Dirty Tricks & Red Flags
The scam patterns and risk signals AlgoCheck surfaces on MQL5 EAs and signals. Result-faking vs legitimate warnings explained.
AlgoCheck flags these patterns automatically while reviewing every EA and signal. These are the most common critical patterns - the full taxonomy with examples and how-to-spot heuristics loads when you open the page.
Withdrawal Profit Lock
Provider pulls large profits during a peak phase. The MQL5 chart still shows the strong growth, turning the track record into a sales showcase. The drawdown that follows hits the subscribers, not the provider.
Deposit-During-Drawdown Masking
Fresh cash is injected during an active drawdown, cushioning the percentage loss. The reported max drawdown is no longer a true measure of risk on a retail-sized account.
Martingale Position Doubling
After a losing trade the next position size is doubled.
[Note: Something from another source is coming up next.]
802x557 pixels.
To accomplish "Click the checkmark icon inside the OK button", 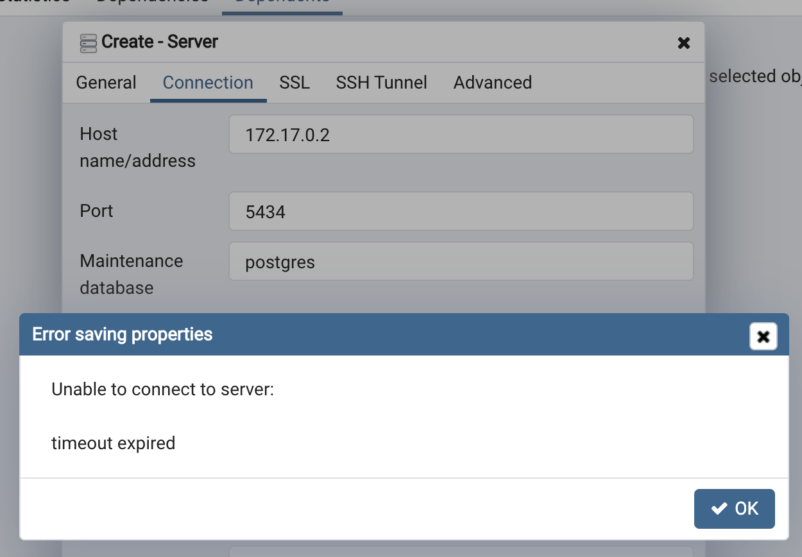I will pyautogui.click(x=719, y=508).
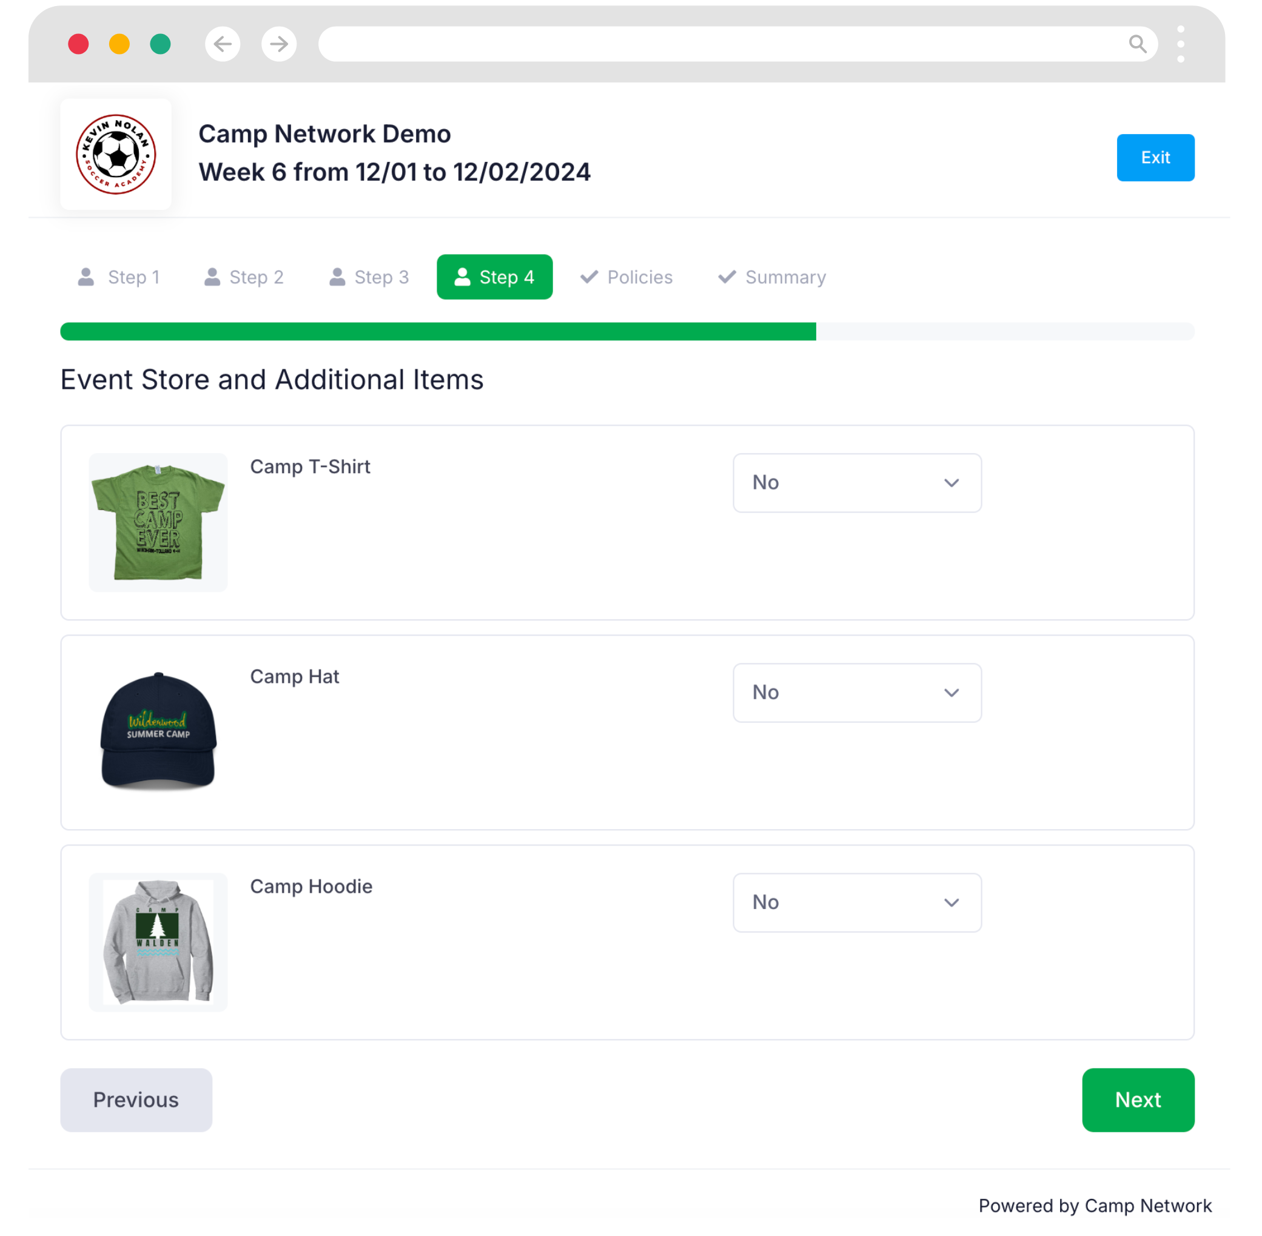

The strategy looks like it never loses for months, then a single deep drawdown wipes the entire account.
Grid Without Stop Loss
Multiple positions stacked at fixed price intervals against the trend, with no stop loss. Account survives until the trend extends - then total loss is mathematically certain.
News-Spike Scalping
EA opens trades within seconds of high-impact news, profiting from broker quote latency. Brokers detect this pattern and disable the strategy or refuse to pay out.